══ Exercise inputs ══

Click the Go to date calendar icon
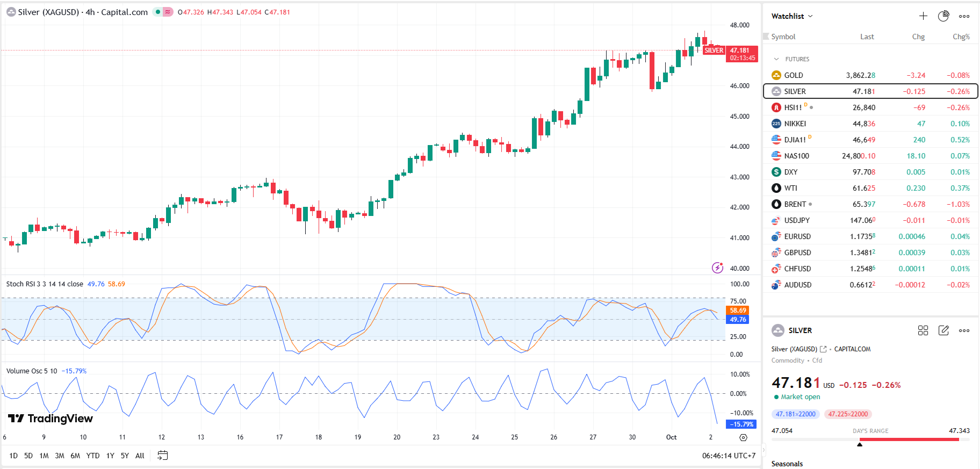980x469 pixels. pyautogui.click(x=162, y=456)
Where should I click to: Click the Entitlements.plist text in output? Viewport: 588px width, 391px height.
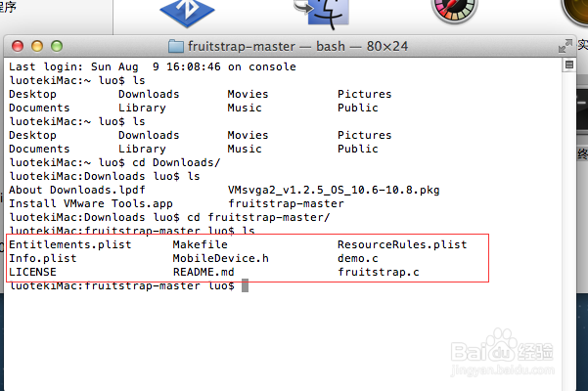point(70,244)
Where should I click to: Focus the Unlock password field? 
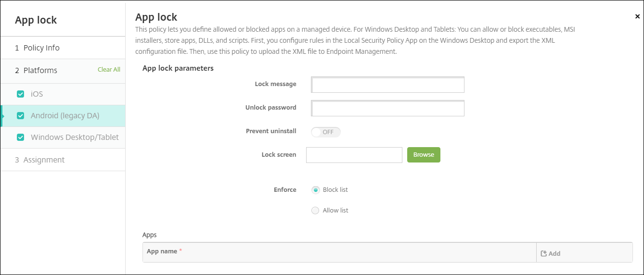[388, 108]
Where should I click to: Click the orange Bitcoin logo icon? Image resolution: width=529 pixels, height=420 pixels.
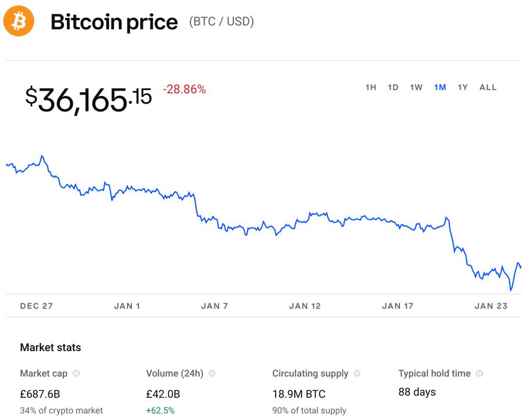tap(19, 22)
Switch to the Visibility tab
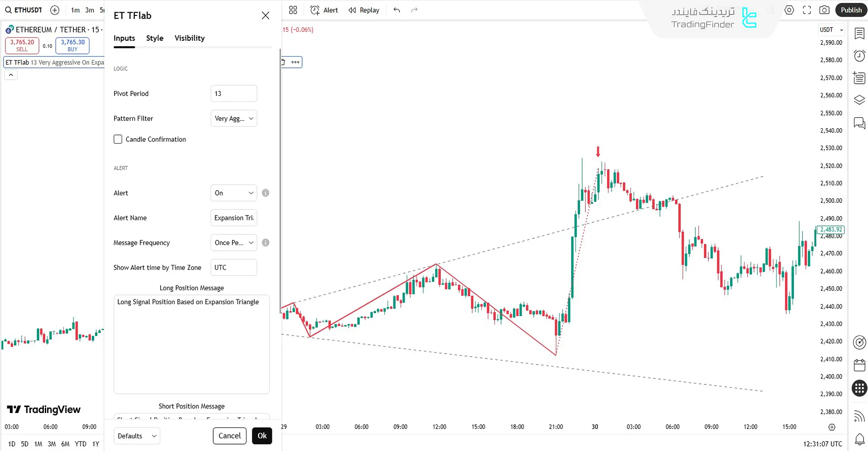868x451 pixels. (190, 38)
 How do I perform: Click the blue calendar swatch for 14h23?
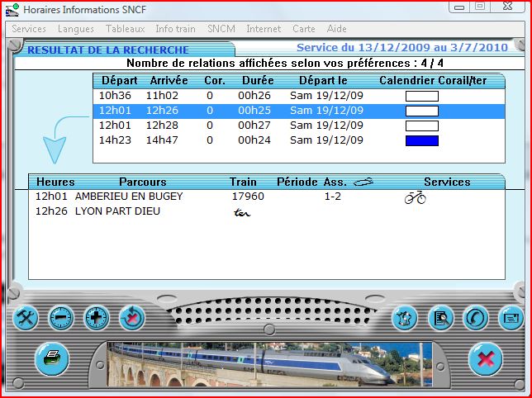(x=421, y=140)
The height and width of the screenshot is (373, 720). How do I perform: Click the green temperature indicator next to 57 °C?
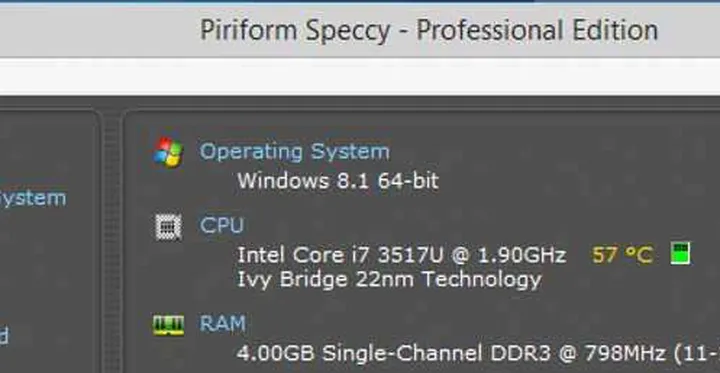point(680,254)
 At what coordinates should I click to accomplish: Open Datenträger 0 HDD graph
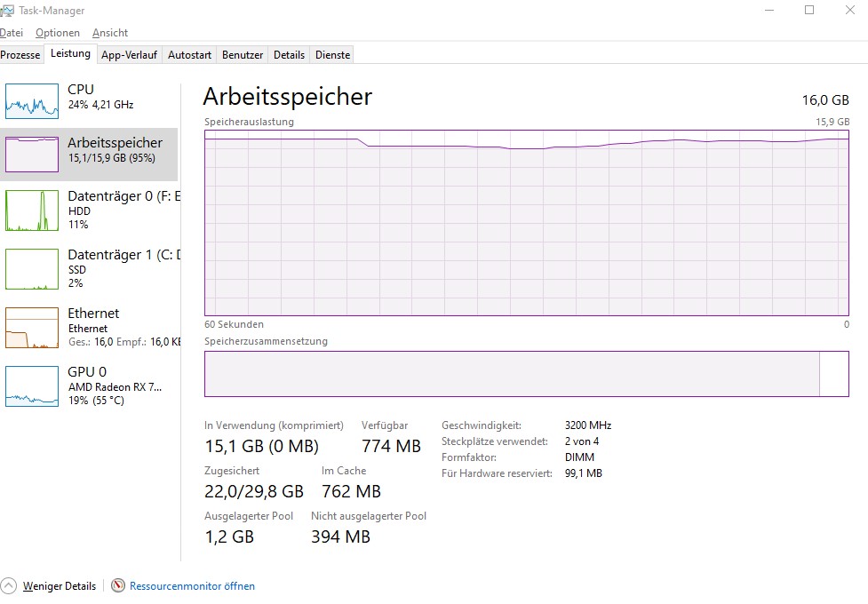pyautogui.click(x=32, y=211)
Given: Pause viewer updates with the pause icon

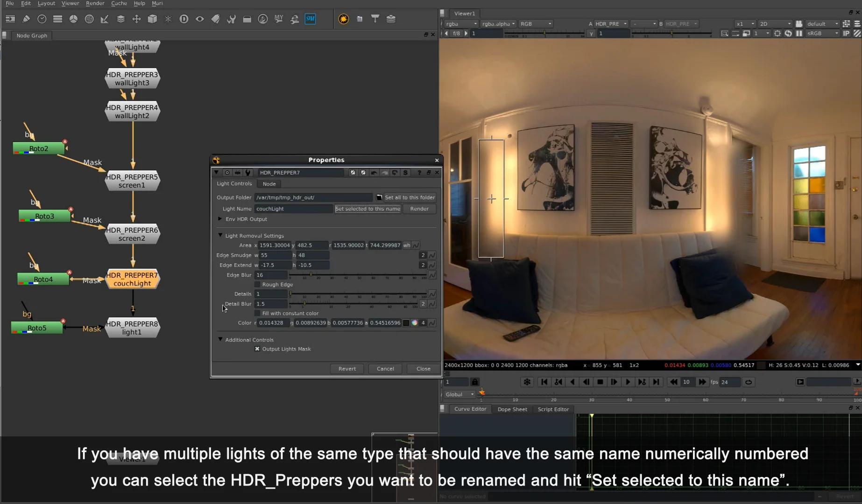Looking at the screenshot, I should point(799,34).
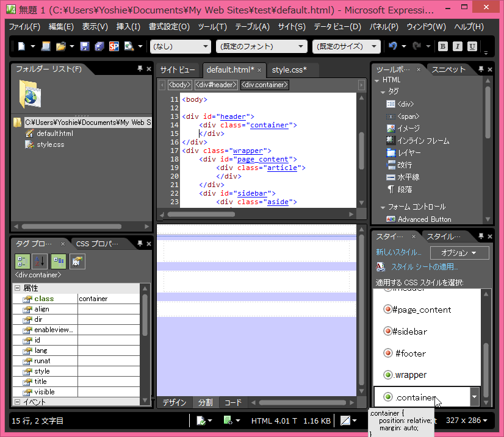
Task: Click the Undo arrow icon
Action: [393, 46]
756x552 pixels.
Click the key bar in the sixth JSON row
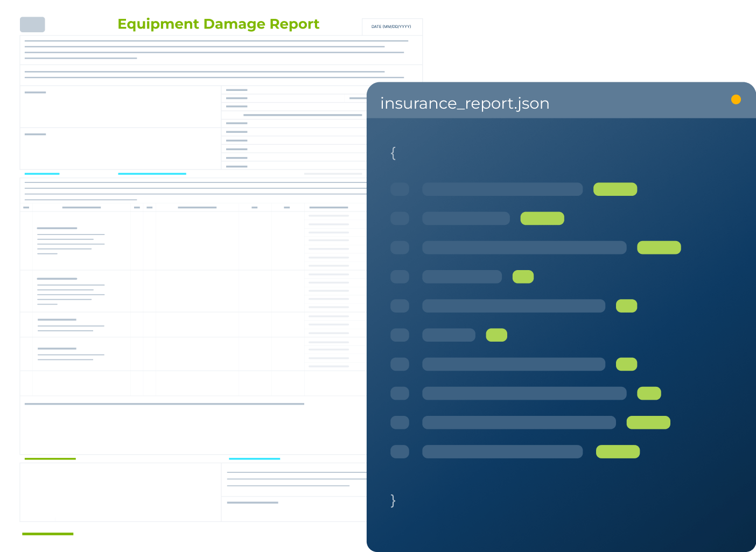pos(449,335)
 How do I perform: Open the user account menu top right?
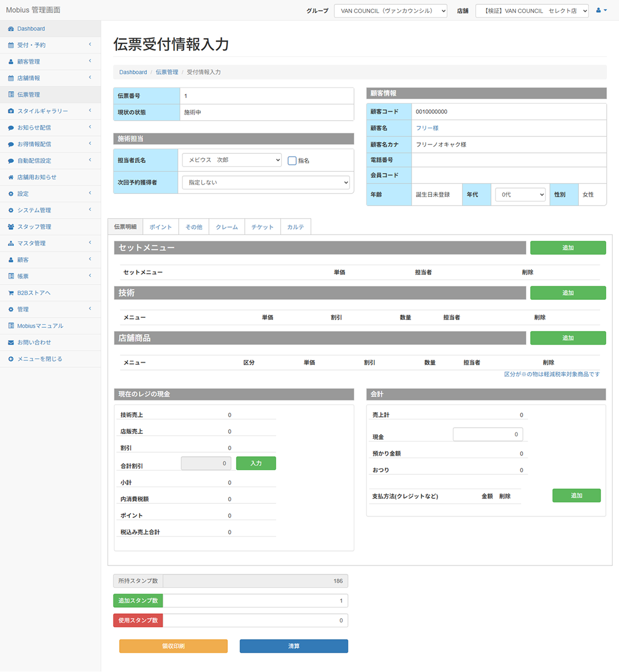601,10
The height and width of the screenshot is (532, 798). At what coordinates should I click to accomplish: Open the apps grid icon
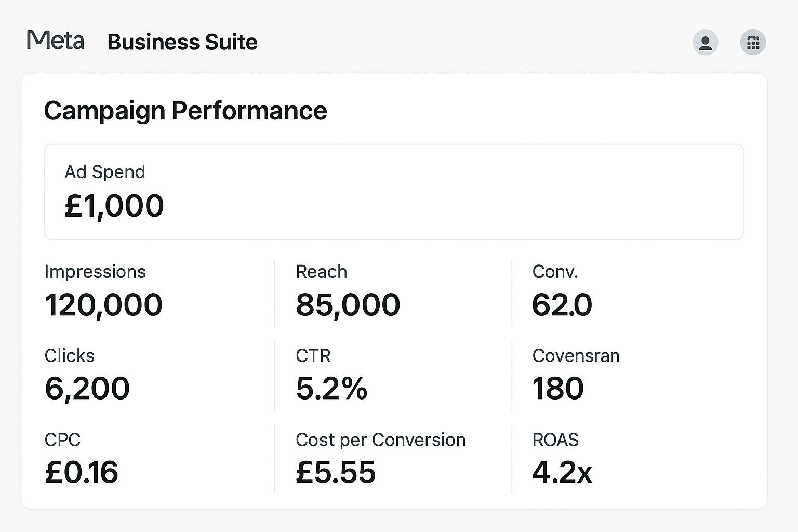point(753,42)

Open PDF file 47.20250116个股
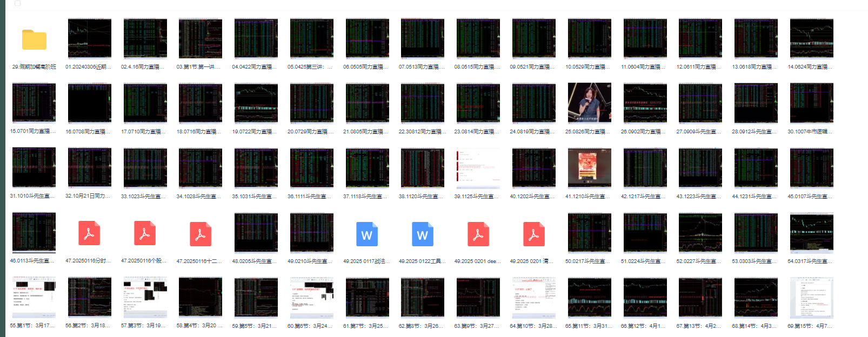[x=145, y=233]
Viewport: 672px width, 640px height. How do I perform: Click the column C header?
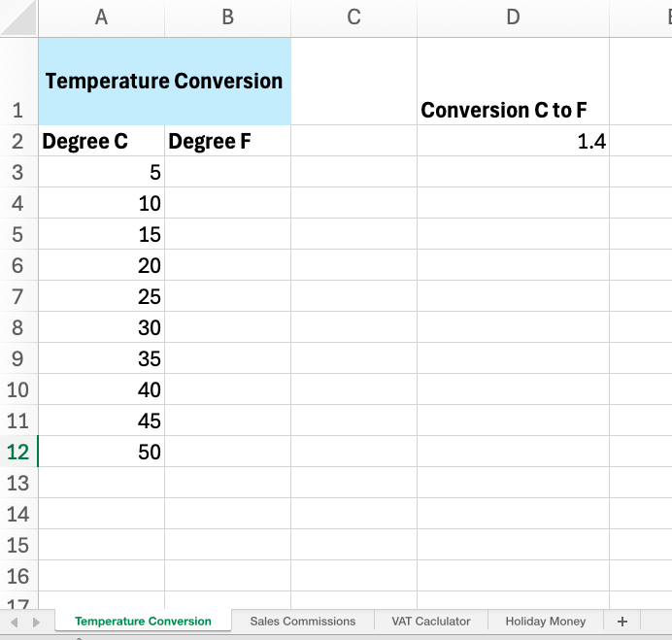pos(353,17)
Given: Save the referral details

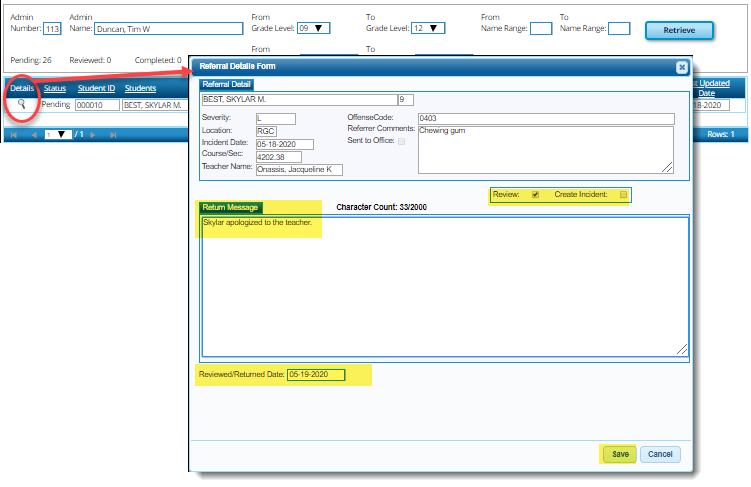Looking at the screenshot, I should (620, 454).
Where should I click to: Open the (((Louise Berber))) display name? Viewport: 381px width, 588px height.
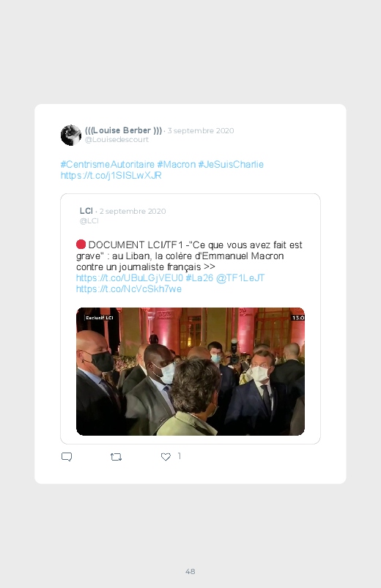(x=124, y=130)
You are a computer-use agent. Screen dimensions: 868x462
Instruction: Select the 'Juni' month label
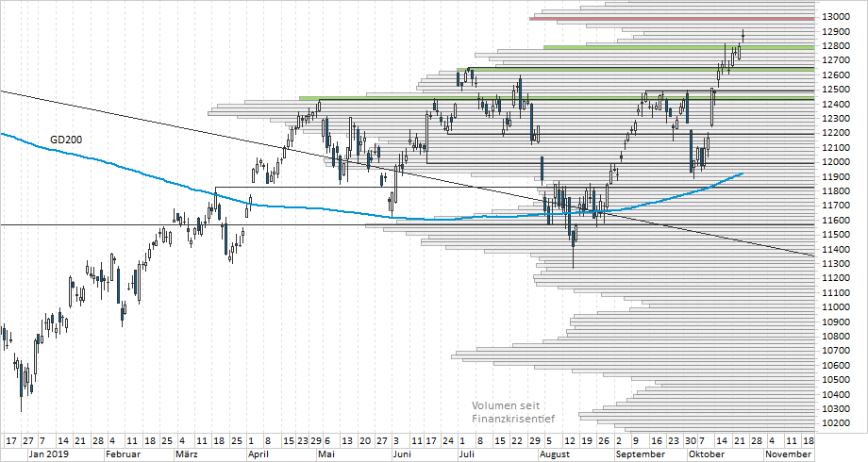pyautogui.click(x=405, y=454)
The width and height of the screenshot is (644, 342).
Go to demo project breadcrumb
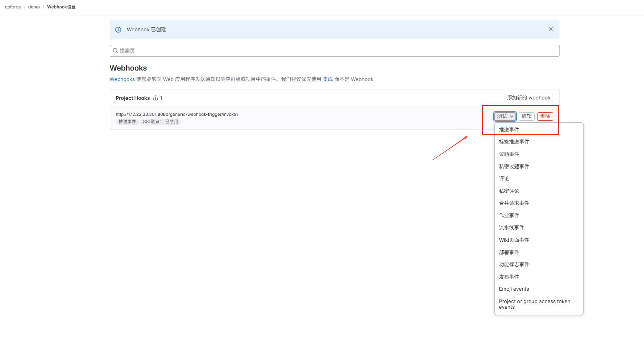[34, 7]
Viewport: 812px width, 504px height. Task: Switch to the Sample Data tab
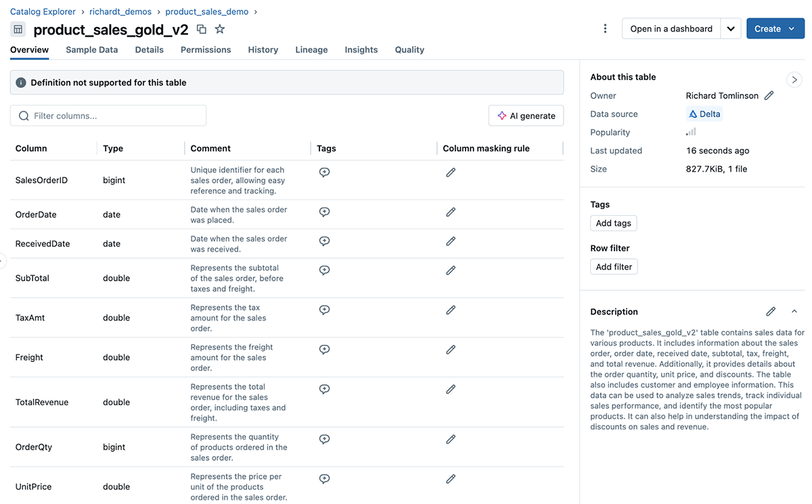91,49
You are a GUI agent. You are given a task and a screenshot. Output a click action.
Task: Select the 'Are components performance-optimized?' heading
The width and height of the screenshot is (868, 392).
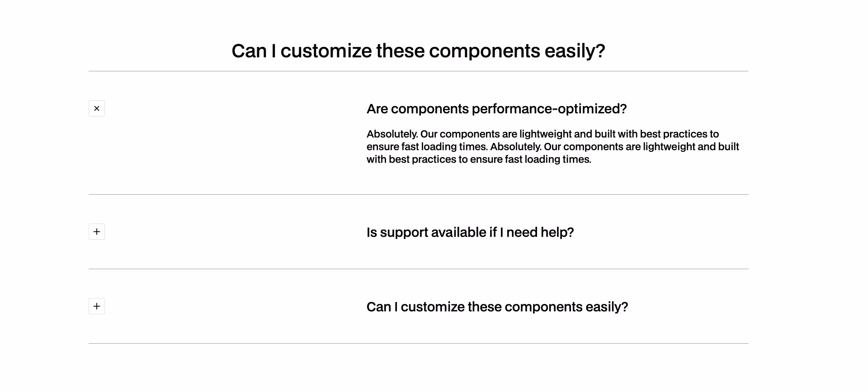tap(496, 108)
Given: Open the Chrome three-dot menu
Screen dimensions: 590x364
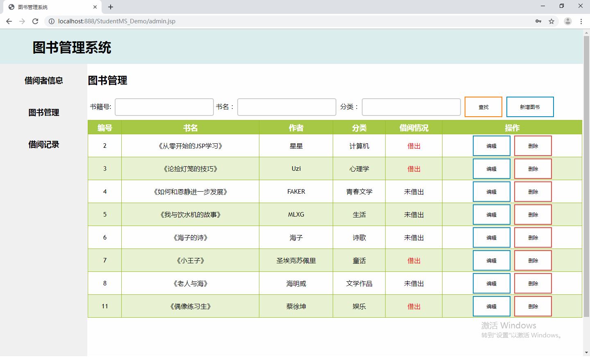Looking at the screenshot, I should [x=581, y=21].
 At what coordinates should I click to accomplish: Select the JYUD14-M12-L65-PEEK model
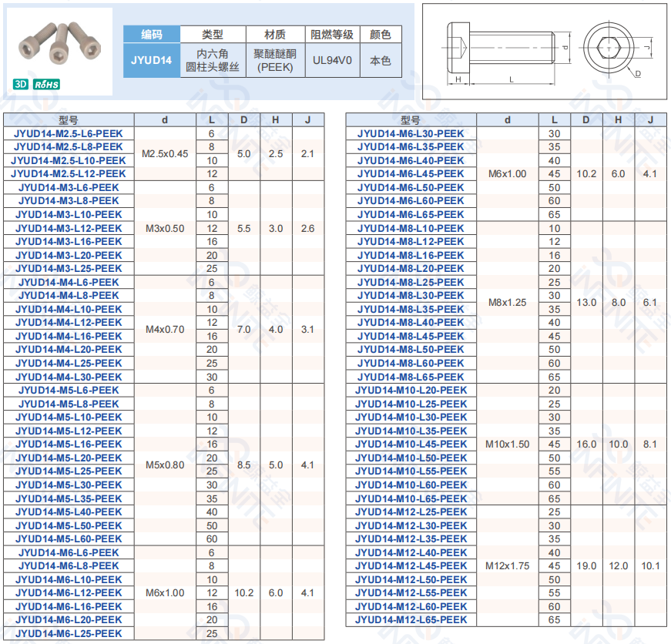coord(411,620)
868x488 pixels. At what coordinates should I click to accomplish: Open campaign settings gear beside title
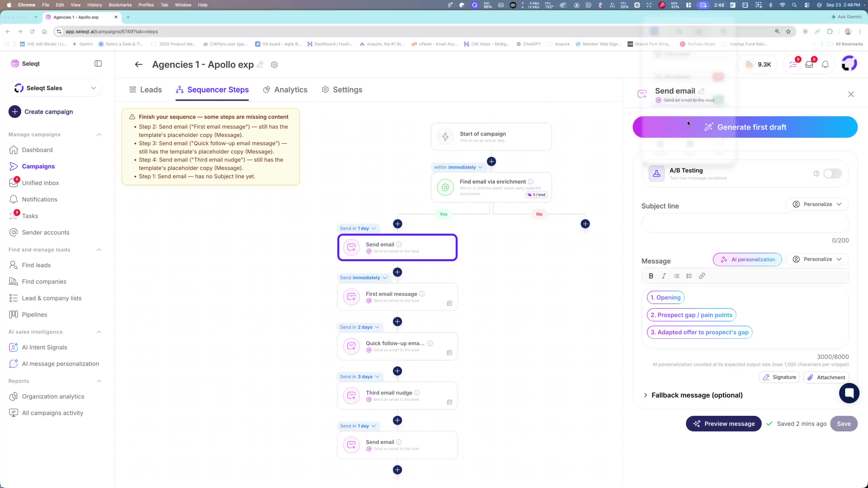point(274,65)
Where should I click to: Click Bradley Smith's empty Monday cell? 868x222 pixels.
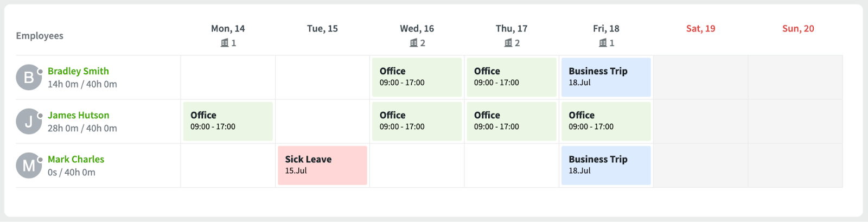click(228, 77)
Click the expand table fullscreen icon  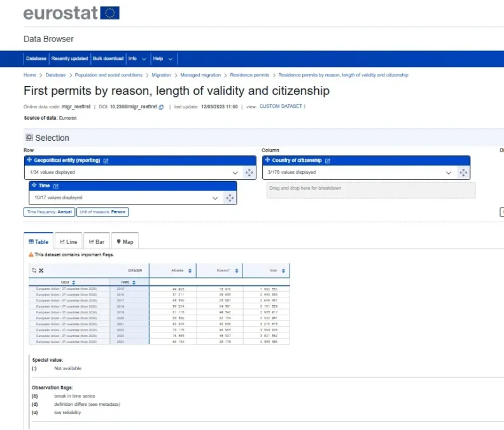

═══

* _Task instructions_: All of the records need repeating exactly, except for the pictures.

* _Answer section_:
Click the Go to date calendar icon
980x469 pixels. pyautogui.click(x=162, y=456)
Where should I click to: Click the Entitlements.plist text in output? Viewport: 588px width, 391px height.
point(70,244)
Where should I click to: Focus the Unlock password field? 
[388, 108]
Where should I click to: Click the orange Bitcoin logo icon? Image resolution: width=529 pixels, height=420 pixels.
tap(19, 22)
Switch to the Visibility tab
868x451 pixels. (190, 38)
 How do I perform: Click the blue calendar swatch for 14h23?
(x=421, y=140)
The height and width of the screenshot is (373, 720). How do I perform: Click the green temperature indicator next to 57 °C?
point(680,254)
 At what coordinates should I click to accomplish: Open Datenträger 0 HDD graph
pyautogui.click(x=32, y=211)
Given: Pause viewer updates with the pause icon

Looking at the screenshot, I should point(799,34).
Task: Click the Undo arrow icon
Action: [393, 46]
756x552 pixels.
Click the key bar in the sixth JSON row
pos(449,335)
 How do I perform: Open the user account menu top right?
601,10
The height and width of the screenshot is (532, 798). At what coordinates should I click to accomplish: Open the apps grid icon
point(753,42)

Open PDF file 47.20250116个股
[x=145, y=233]
Viewport: 672px width, 640px height. How do I perform: Click the column C header?
pos(353,17)
Given: Save the referral details

Looking at the screenshot, I should (620, 454).
Where should I click to: Open the (((Louise Berber))) display name? Viewport: 381px width, 588px height.
(x=124, y=130)
You are a computer-use agent. Screen dimensions: 868x462
Instruction: Select the 'Juni' month label
pyautogui.click(x=405, y=454)
The width and height of the screenshot is (644, 342).
Go to demo project breadcrumb
[34, 7]
Viewport: 812px width, 504px height. Task: Switch to the Sample Data tab
91,49
You are a GUI agent. You are given a task and a screenshot. Output a click action.
Task: Select the 'Are components performance-optimized?' heading
The width and height of the screenshot is (868, 392).
tap(496, 108)
Given: Open the Chrome three-dot menu
Screen dimensions: 590x364
Looking at the screenshot, I should [x=581, y=21].
 At what coordinates should I click to accomplish: Select the JYUD14-M12-L65-PEEK model
coord(411,620)
868x488 pixels. At what coordinates should I click to accomplish: Open campaign settings gear beside title
point(274,65)
Where should I click to: Click Bradley Smith's empty Monday cell? 868x222 pixels.
click(228, 77)
Click the expand table fullscreen icon  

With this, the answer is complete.